Seit sechs Wochen soll sich der mittlerweile 77-jährige Mann in Florida aufhalten und bittet über seinen Anwalt um politisches Asyl in den Vereinigten Staaten, die er damit vor ein Dilemma stellt.

Denn Venezuela verlangt jetzt, dass Posada ausgeliefert wird - w egen des Bombenattentats auf das kubanische Flugzeug. Der Asylantrag von Posada könnte nun "eine Spannung zwischen der Politik des Global War on Terrorism und den Geistern des Kalten Krieges gegen den Kommunismus schaffen", so die New York Times. Sollte Posada sich tatsächlich als illegaler Einwanderer in den USA aufhalten, dann hätte die Regierung drei Möglichkeiten: ihm Asyl zu gewähren, ihn zu inhaftieren oder ihn an Venezuela auszuliefern.

No-Win-Situation

Alle drei Möglichkeiten liefen auf eine "No-Win"- Situation der Bush-Regierung hinaus: Gewährt man Posada Asyl, würde die Regierung ihr großes Prinzip des "War on Terror" verletzen, wonach keine Nation verdächtige Terroristen beherbergen darf. Würde man Posada ausliefern, könnte dies den Zorn der kubanischen Exilanten in Florida erregen - wichtige, loyale (und zahlungskräftige) Unterstützer von George W. und Jeb Bush, dem Gouverneur von Florida. Darüberhinaus wäre dies ein Imagegewinn für den Präsidenten von Venezuela, Hugo Chavez, der nicht nur wegen seiner Freundschaft zu Fidel Castro bei der amerikanischen Regierung wenig beliebt ist. Sollte Posada hinter Schloss und Gitter kommen, so wäre auch dies ein PR-Erfolg für Fidel Castro, der sich die Verhaftung des "schlimmsten Terroristen der westlichen Heimisphäre" seit langem wünscht.

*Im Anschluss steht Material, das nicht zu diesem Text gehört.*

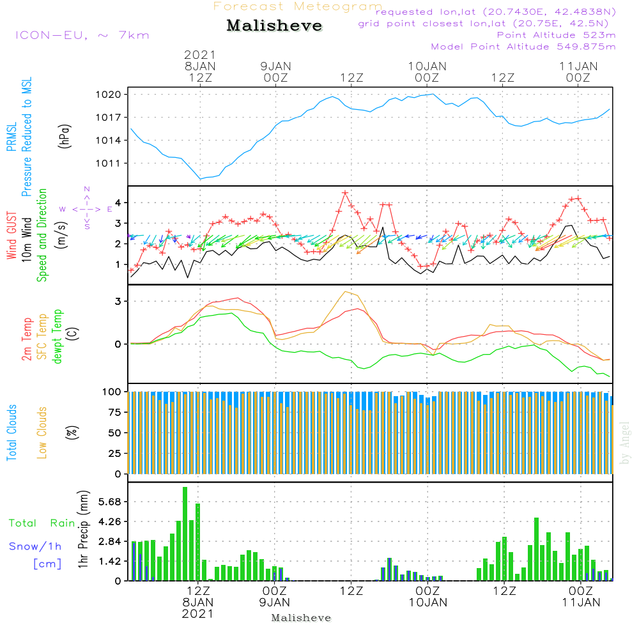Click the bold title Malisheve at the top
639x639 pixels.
coord(274,26)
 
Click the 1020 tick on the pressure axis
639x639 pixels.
coord(109,95)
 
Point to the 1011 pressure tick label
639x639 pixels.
coord(109,164)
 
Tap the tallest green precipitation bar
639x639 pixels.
coord(185,534)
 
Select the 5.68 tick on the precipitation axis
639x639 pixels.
coord(110,501)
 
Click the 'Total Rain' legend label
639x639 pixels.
coord(42,523)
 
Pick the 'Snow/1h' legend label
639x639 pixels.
coord(35,546)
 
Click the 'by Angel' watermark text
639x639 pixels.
coord(625,443)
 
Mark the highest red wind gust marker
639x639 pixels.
coord(345,193)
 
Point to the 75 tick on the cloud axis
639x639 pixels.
coord(115,412)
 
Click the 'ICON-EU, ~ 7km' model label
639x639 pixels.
coord(82,35)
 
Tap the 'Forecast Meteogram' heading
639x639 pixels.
coord(298,6)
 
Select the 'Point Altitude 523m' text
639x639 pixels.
coord(557,35)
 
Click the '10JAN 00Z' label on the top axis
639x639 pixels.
coord(427,72)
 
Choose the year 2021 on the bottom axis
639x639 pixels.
coord(197,613)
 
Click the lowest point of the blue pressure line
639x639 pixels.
coord(200,179)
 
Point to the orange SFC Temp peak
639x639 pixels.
coord(346,292)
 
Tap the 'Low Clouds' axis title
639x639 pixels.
coord(42,433)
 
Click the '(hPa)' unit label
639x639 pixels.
coord(65,135)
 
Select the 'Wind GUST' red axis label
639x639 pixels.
coord(12,236)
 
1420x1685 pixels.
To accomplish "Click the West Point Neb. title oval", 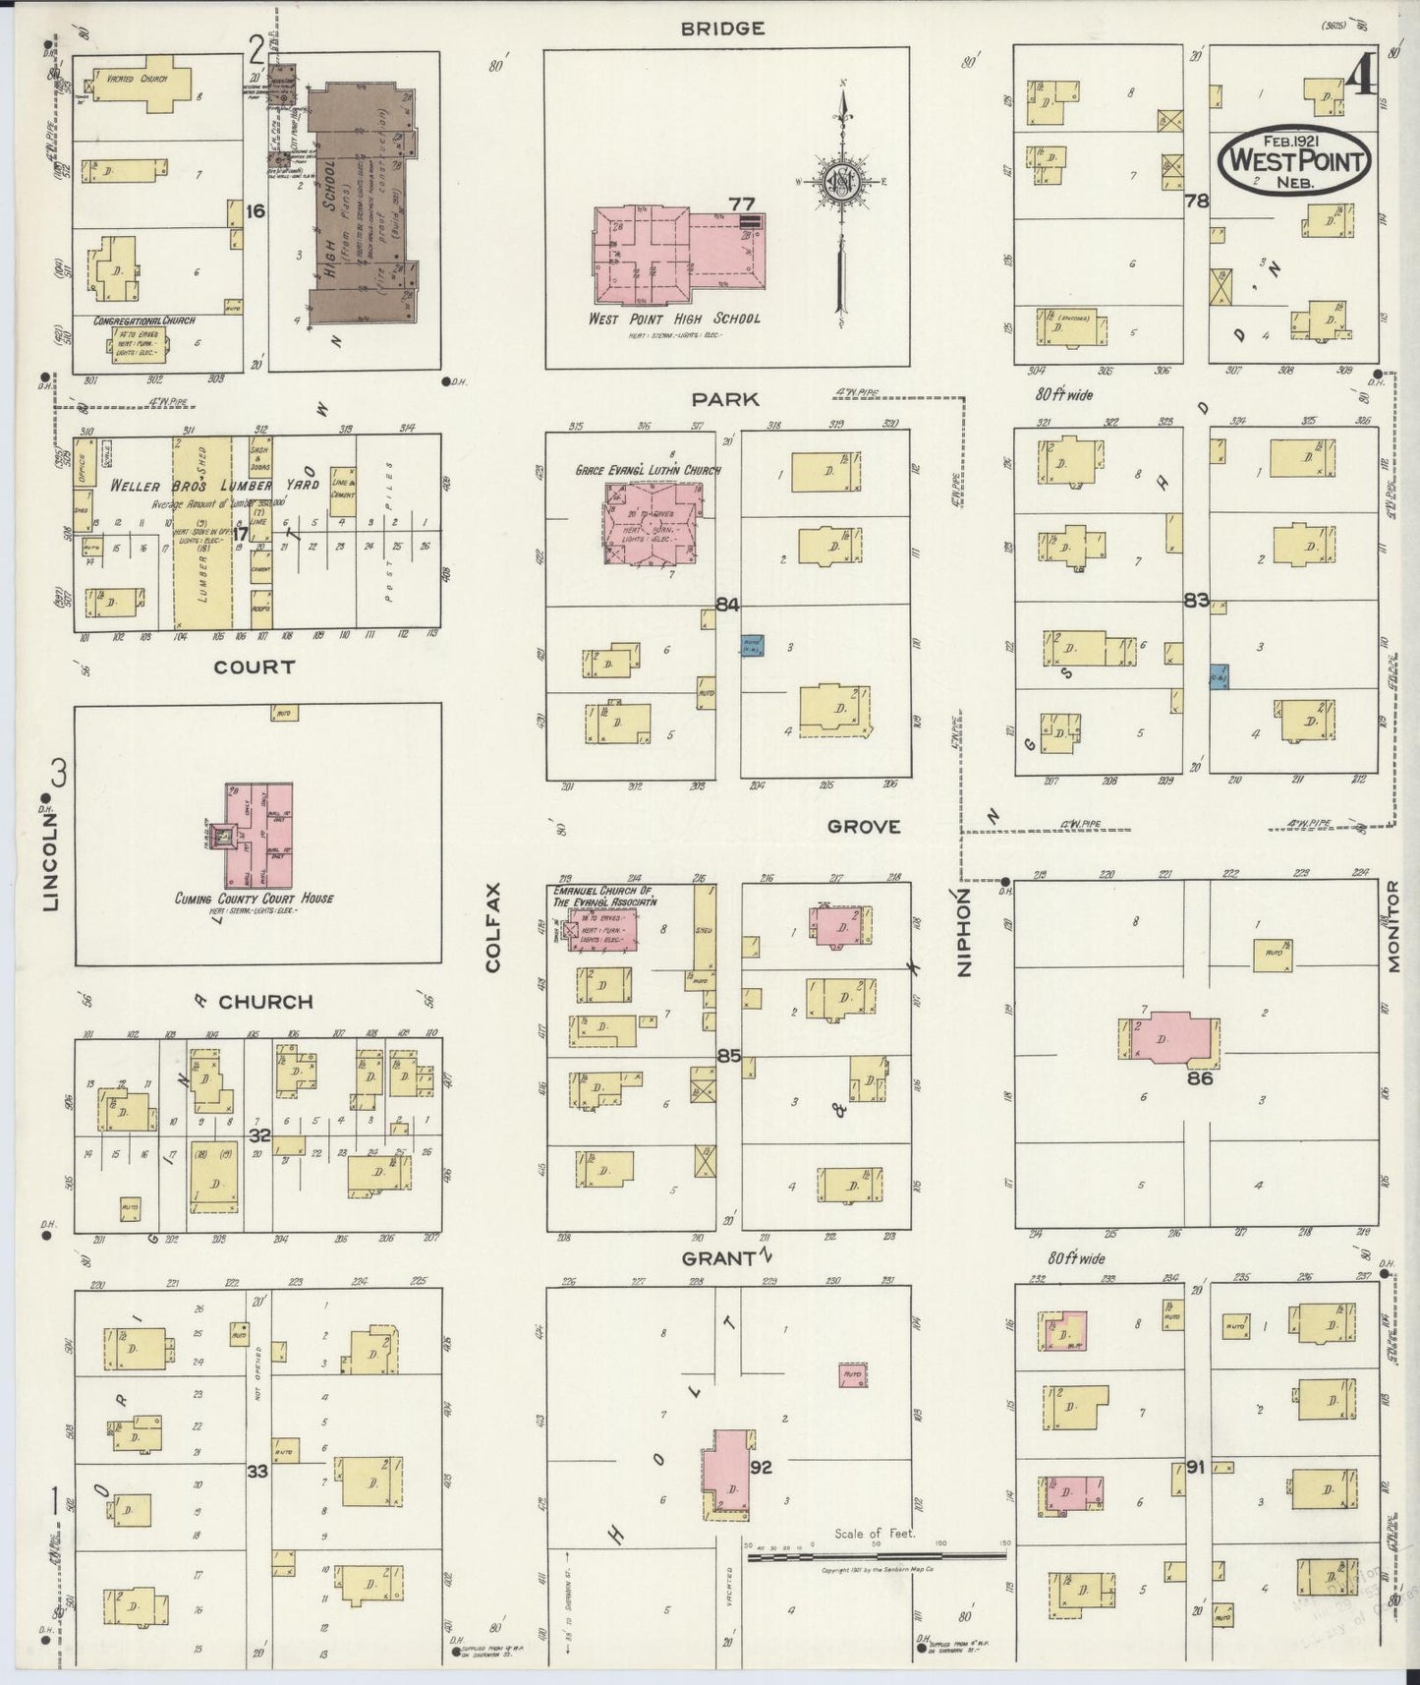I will pyautogui.click(x=1294, y=161).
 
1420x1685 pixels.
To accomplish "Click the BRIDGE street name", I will pyautogui.click(x=722, y=29).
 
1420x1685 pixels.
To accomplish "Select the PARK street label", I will pyautogui.click(x=724, y=399).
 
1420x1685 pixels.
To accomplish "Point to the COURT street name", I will pyautogui.click(x=254, y=667).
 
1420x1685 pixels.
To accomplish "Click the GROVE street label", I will pyautogui.click(x=863, y=827).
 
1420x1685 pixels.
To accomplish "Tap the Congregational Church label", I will pyautogui.click(x=143, y=321).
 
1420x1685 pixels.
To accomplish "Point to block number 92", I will pyautogui.click(x=761, y=1468).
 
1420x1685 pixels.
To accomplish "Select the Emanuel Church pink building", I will pyautogui.click(x=601, y=930).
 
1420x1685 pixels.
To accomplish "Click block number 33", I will pyautogui.click(x=257, y=1472).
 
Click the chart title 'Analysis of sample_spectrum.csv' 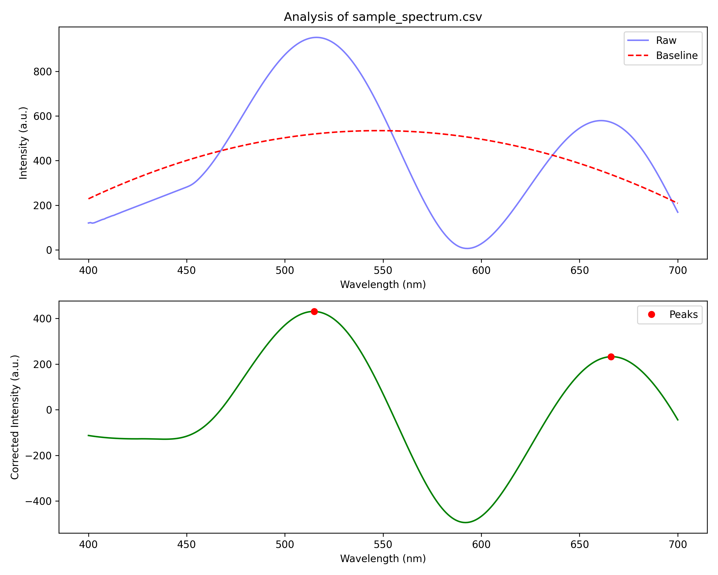click(383, 17)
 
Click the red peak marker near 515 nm click(314, 311)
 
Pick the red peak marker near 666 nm click(611, 357)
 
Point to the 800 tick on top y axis click(42, 72)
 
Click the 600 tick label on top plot click(42, 116)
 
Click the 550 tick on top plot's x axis click(383, 270)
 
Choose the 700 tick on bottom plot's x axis click(678, 544)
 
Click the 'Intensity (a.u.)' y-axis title click(23, 143)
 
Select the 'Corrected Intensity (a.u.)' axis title click(15, 417)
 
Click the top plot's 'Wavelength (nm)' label click(383, 284)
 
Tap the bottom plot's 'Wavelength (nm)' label click(383, 559)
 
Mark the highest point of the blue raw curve click(316, 37)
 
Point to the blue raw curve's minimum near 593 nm click(467, 248)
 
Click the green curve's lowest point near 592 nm click(465, 522)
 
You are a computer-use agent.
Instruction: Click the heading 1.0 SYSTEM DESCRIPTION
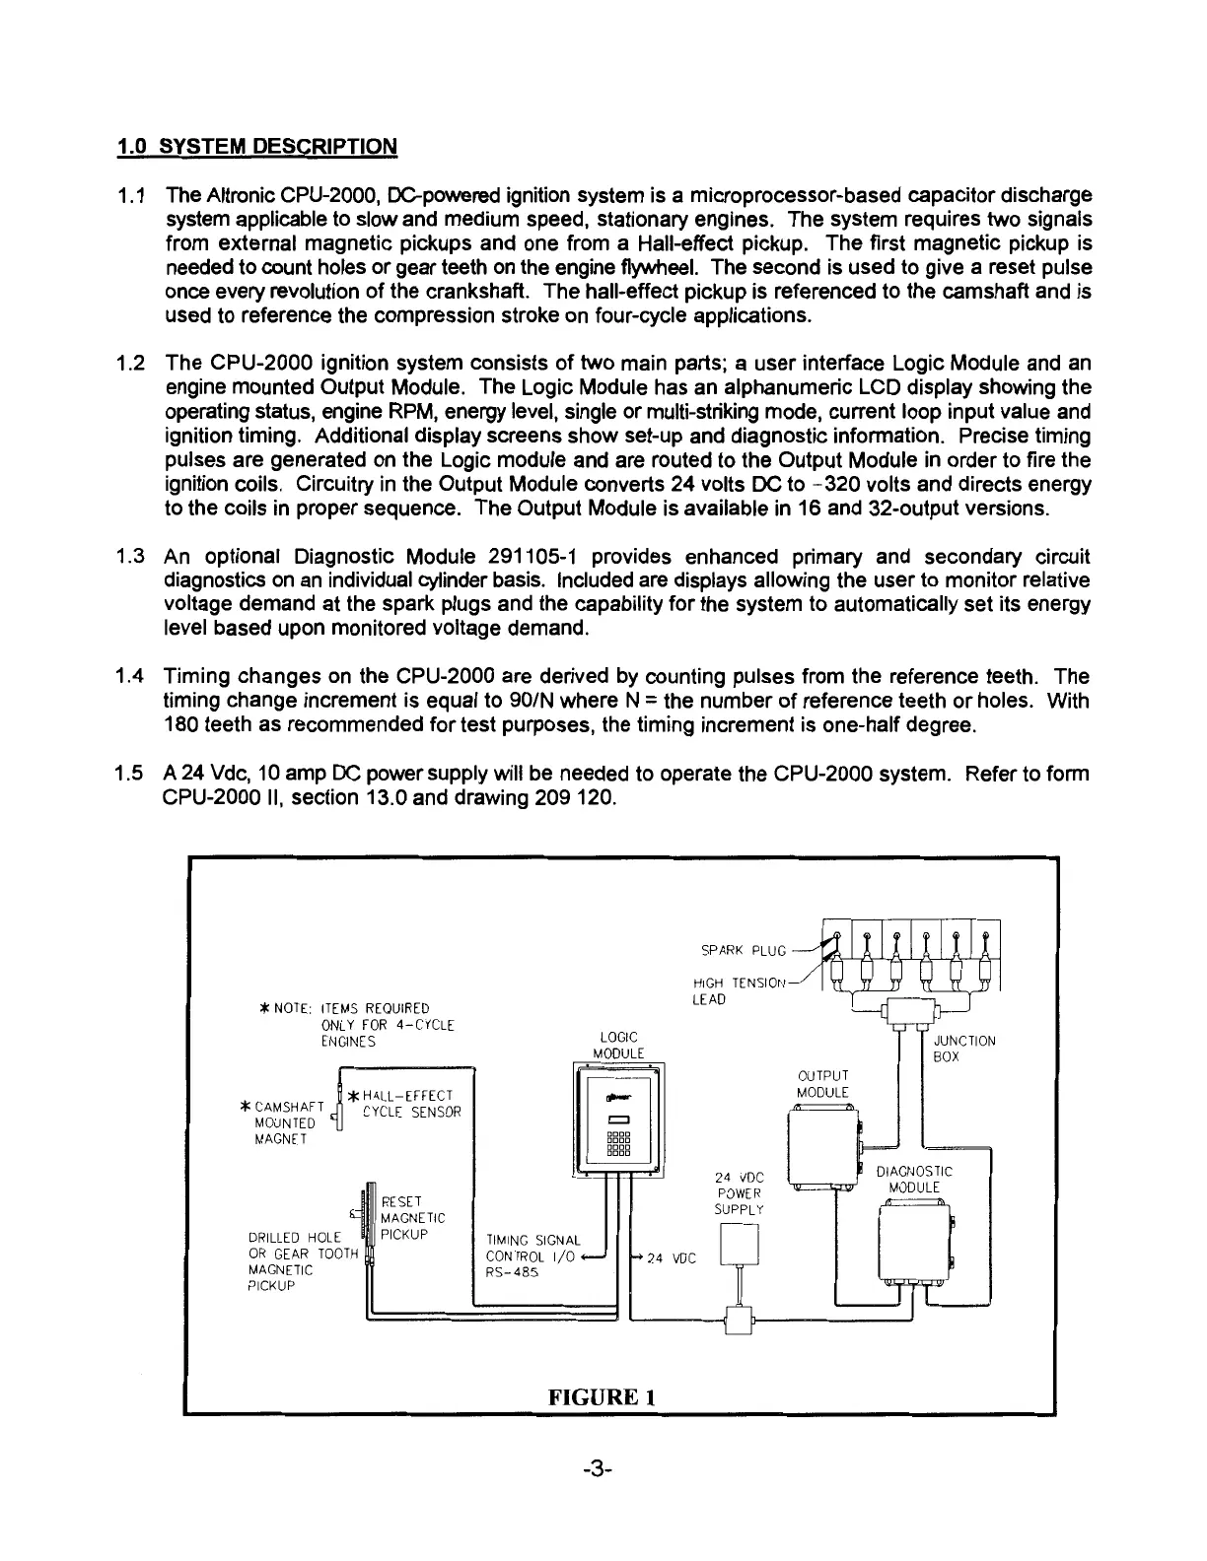256,147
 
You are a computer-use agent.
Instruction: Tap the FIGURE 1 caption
604,1396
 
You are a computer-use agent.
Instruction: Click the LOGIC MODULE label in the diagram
618,1045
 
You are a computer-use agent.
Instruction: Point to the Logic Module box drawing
618,1121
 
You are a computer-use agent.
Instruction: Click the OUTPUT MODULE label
822,1083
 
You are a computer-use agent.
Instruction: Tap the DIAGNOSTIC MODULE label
914,1179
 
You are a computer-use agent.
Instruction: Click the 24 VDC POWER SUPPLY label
739,1192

Südamerikanisches Hinterland im Irak

Auch auf dem "Hauptschlachtfeld im Kampf gegen den Terrorismus" (Bush), im Irak, tummeln sich "Kämpfer", die mit brutalsten Mitteln für die "gute Sache" eintreten. Die gute Sache heißt hier die Niederschlagung der "Aufständischen", hinter welchem Etikett alle möglichen Widerständler zusammengefasst werden, und der aktuelle Trumpf in dieser Angelegenheit sind die "Special Police Commandos" (vgl. Pop-Ups, irakisch), die in letzter Zeit durch Praktiken aufgefallen sind, die den Verhaltensweisen der Schergen unter Saddam Hussein in Nichts nachstehen. Recherchen des amerikanischen Journalisten Peter Maas haben u.a. ergeben, dass im Büro des Kommandanten der "Special Police Commandos", Adnan Thabit, mehrere amerikanische Berater herumsaßen, die ihre "Counter-Insurgency"- Erfahrungen in Südamerika, gesammelt haben: namentlich James Steele, Chef mehrerer "Special Commandos" in den 80er Jahren in El Salvador, der augenscheinlich jetzt eng mit General Adnan befreundet ist, und Steve Casteel, der engste Berater des irakischen Innenministers unter Allawi, Falah al-Nakib.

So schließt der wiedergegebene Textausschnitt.